1996-2002 arası istanbul ulusta çalışırken, sosyeteden funda adında bir kıza platonik olarak manyaklaşmıştım. halbüki şimdi hiçbir anlamı yok. fakat o zamanlar günde 10 saniye karşılaşma ihtimali bile bütün dünyadan önemliydi. işte o yıllarda bende olmuştum bir yusuf hayaloglu, bir ahmet arif. yazmaya kağıt kalem yetişmez olmuştu.
-acaba bir gün karşılaşırsam, anlatırsam! kız ne tepki verir?
yazanı hakkında ne düşünürseniz düşünün, şiirine bakış açınız bir farklıdır. o şiirleri her okuyuşunuzda, her kelimesinde binlerce farklı anlamı, binlerce farklı "kendinizi" görmek tarif edilemez bir duygu. daha bir efendileştiriyor ruhu, şımarmak geri dursun, yakınından geçirtmiyor sizi. adına şiirler yazılmış olmak şu dünyada aldığım unutulamayacak hediyedir.

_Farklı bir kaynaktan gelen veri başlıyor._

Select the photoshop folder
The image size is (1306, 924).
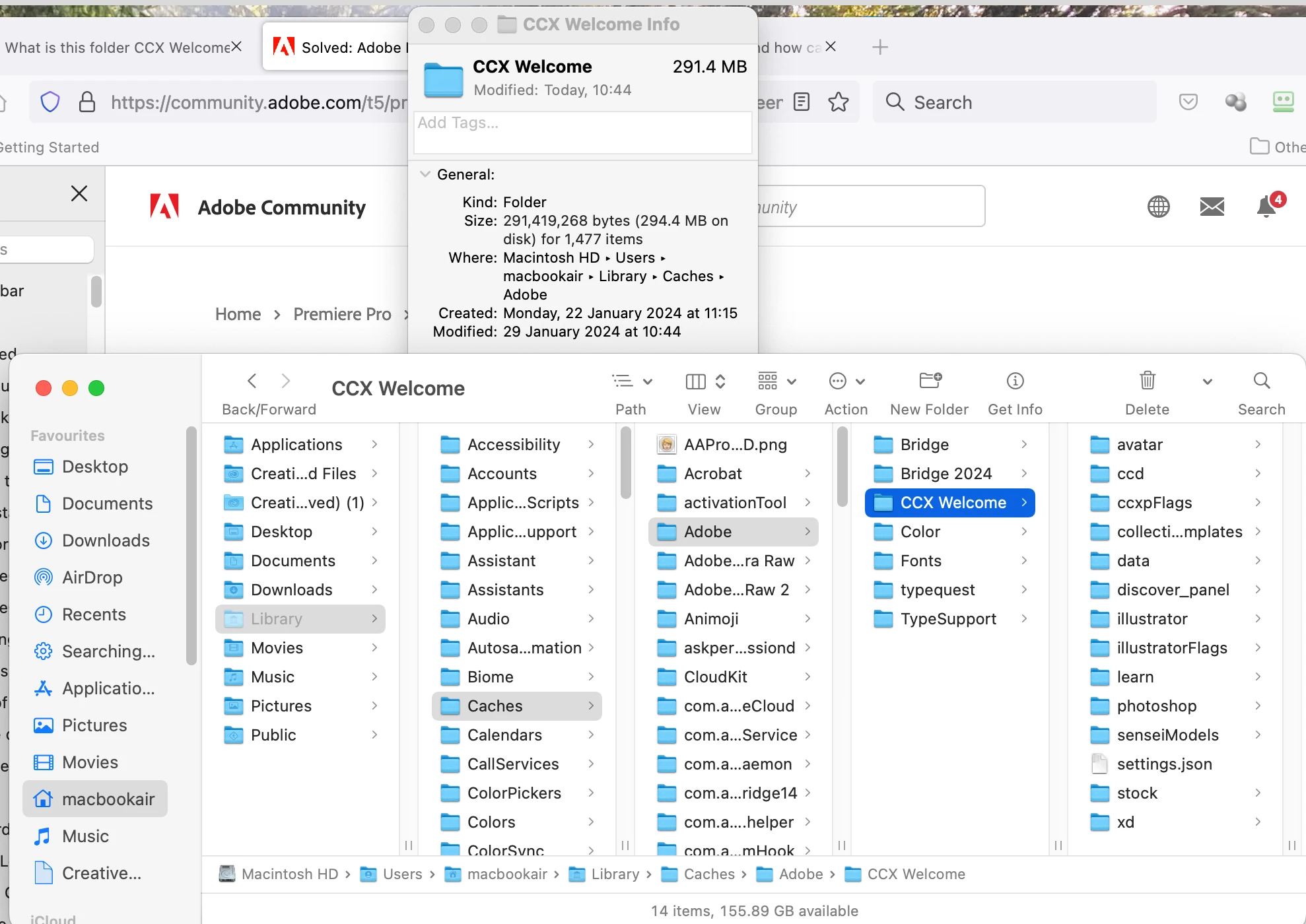(x=1156, y=706)
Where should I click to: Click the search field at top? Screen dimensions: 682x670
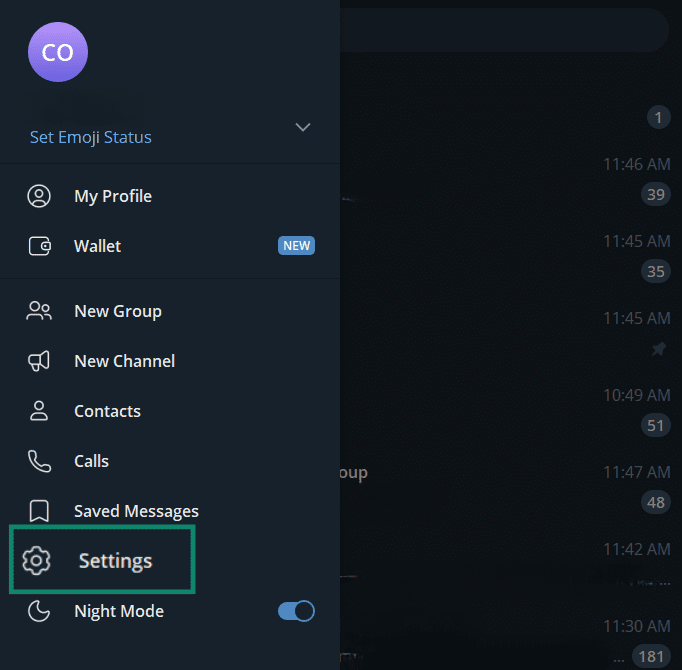point(505,30)
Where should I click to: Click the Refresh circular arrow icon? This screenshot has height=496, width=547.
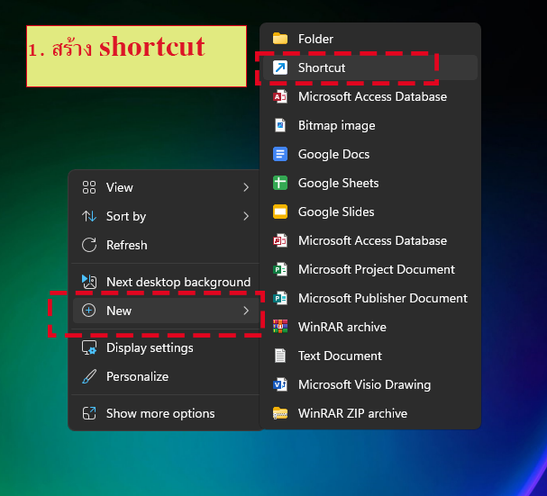[x=89, y=245]
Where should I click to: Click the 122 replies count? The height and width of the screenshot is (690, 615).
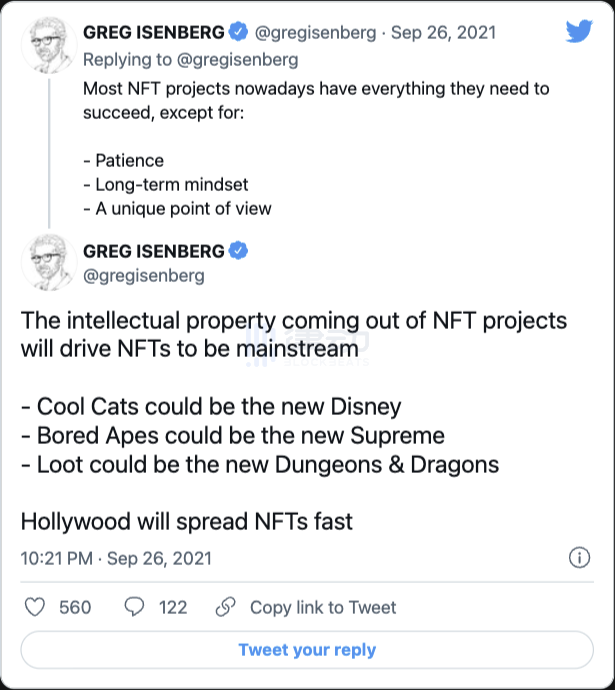[x=173, y=607]
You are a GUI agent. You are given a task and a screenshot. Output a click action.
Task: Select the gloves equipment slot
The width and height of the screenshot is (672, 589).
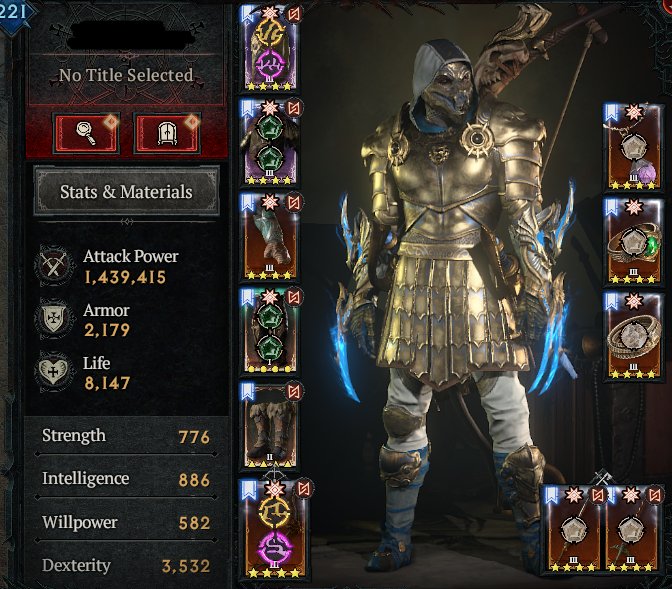pos(270,237)
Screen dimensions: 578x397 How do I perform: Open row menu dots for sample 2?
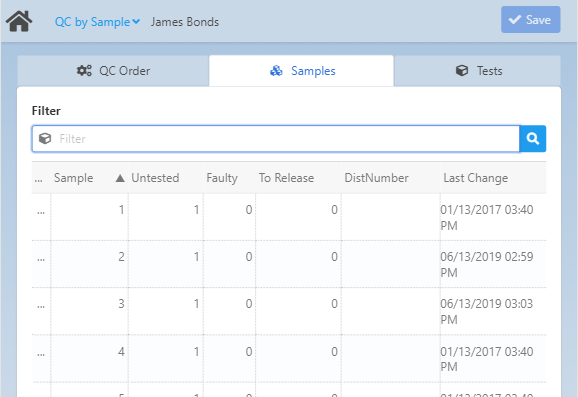[x=41, y=259]

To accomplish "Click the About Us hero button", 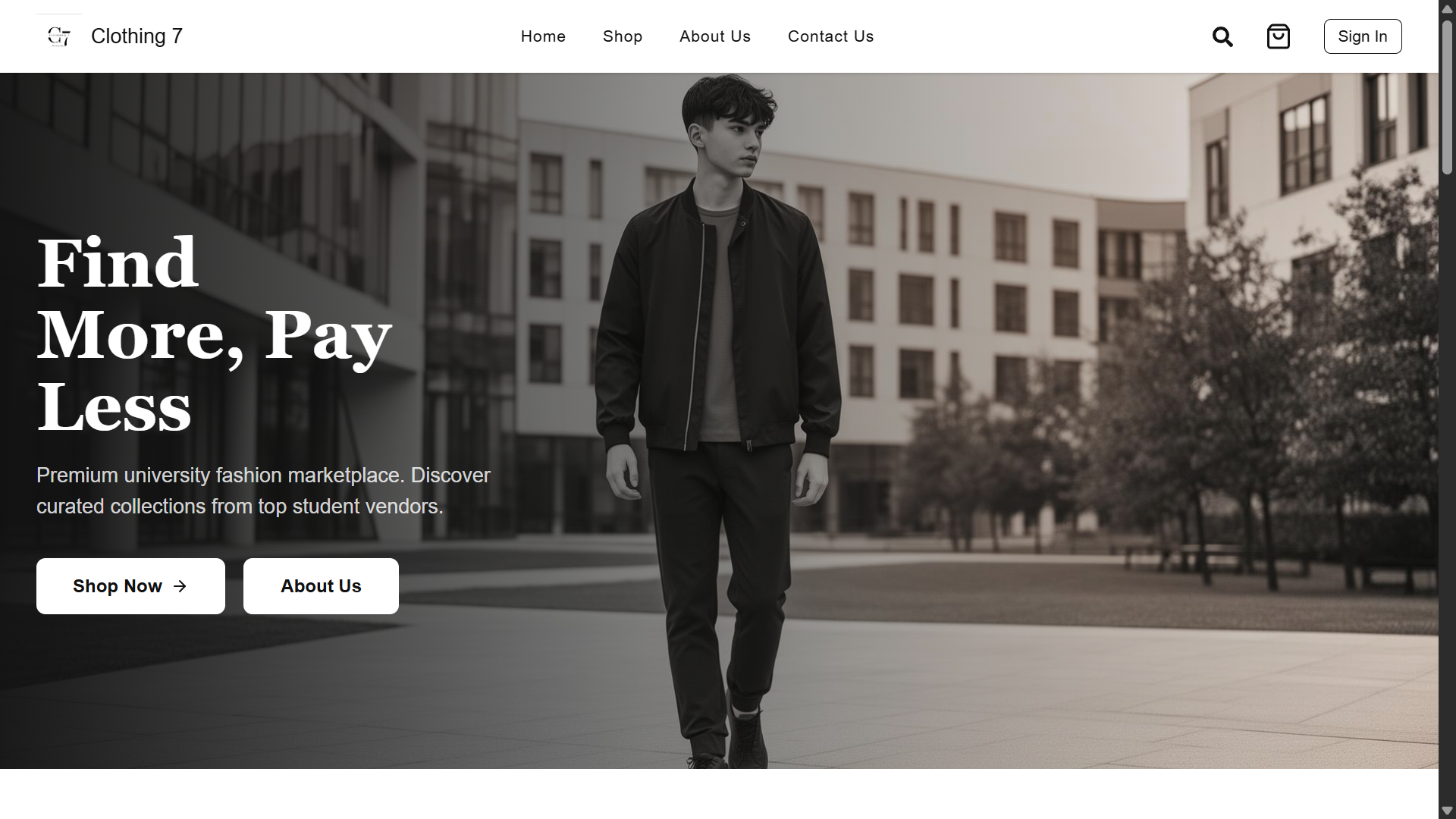I will [x=321, y=586].
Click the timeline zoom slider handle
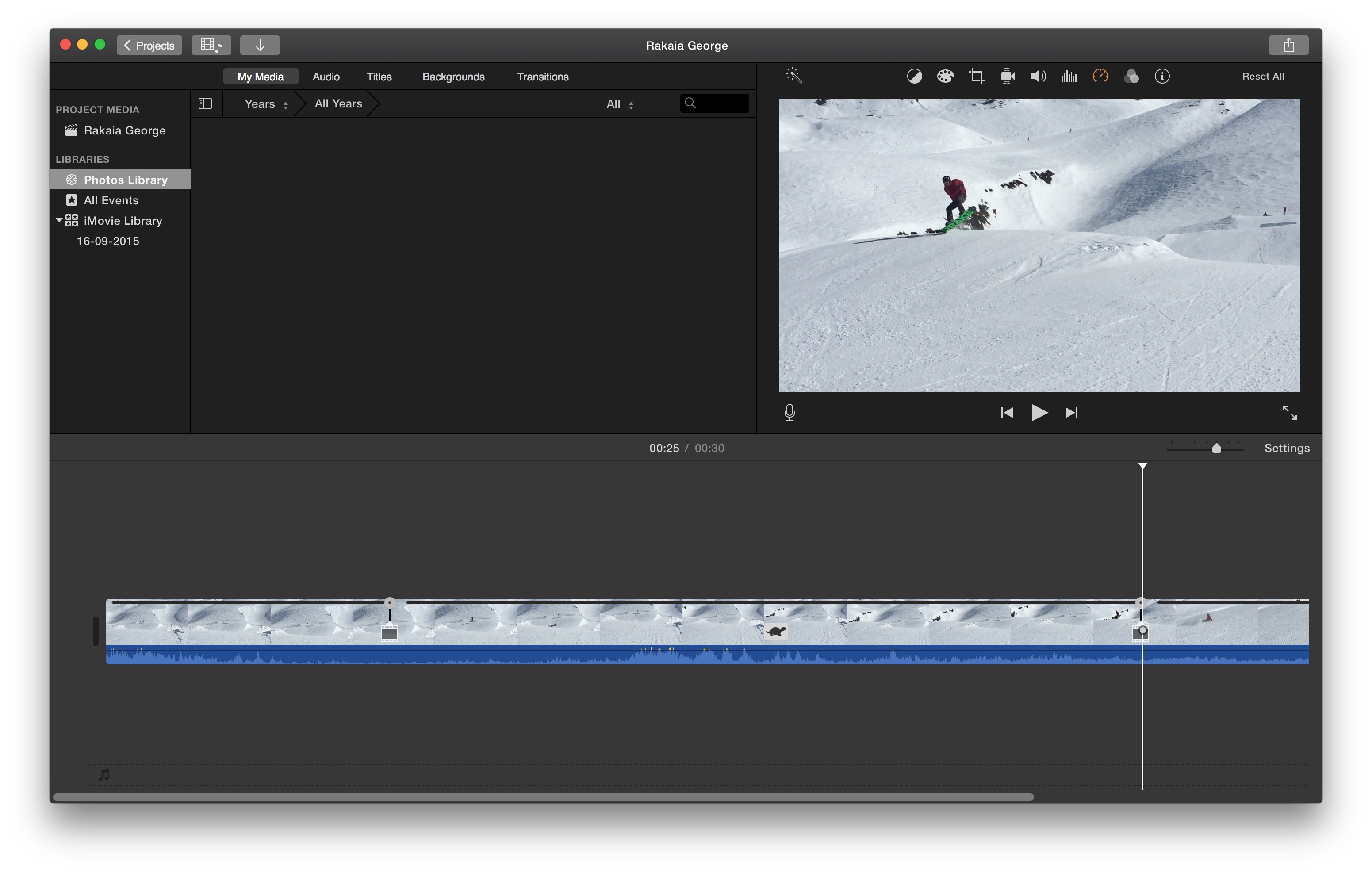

Rahmetli karakoçun başından şöyle bir olay geçer sevdiği aşık olduğu uğruna şiirler yazdığı kadını yıllar sonra görünce kadın tanımadın mı beni der. Üstad oralı olmaz kadın ise benim sayemde şair oldun deyince marifet sende olsaydı kocan da şair olurdu der.
kısaca şair herkes olamaz şiiri herkes yazamaz.
Şiir yazdıran kadın yoktur. Şiir yazan erkek vardır. Şiir yazmak duygularını sözlere kolayca aktarmaktan doğan bir sanattır. Yetenek ister. Kadınlar zaten şiir gibidir.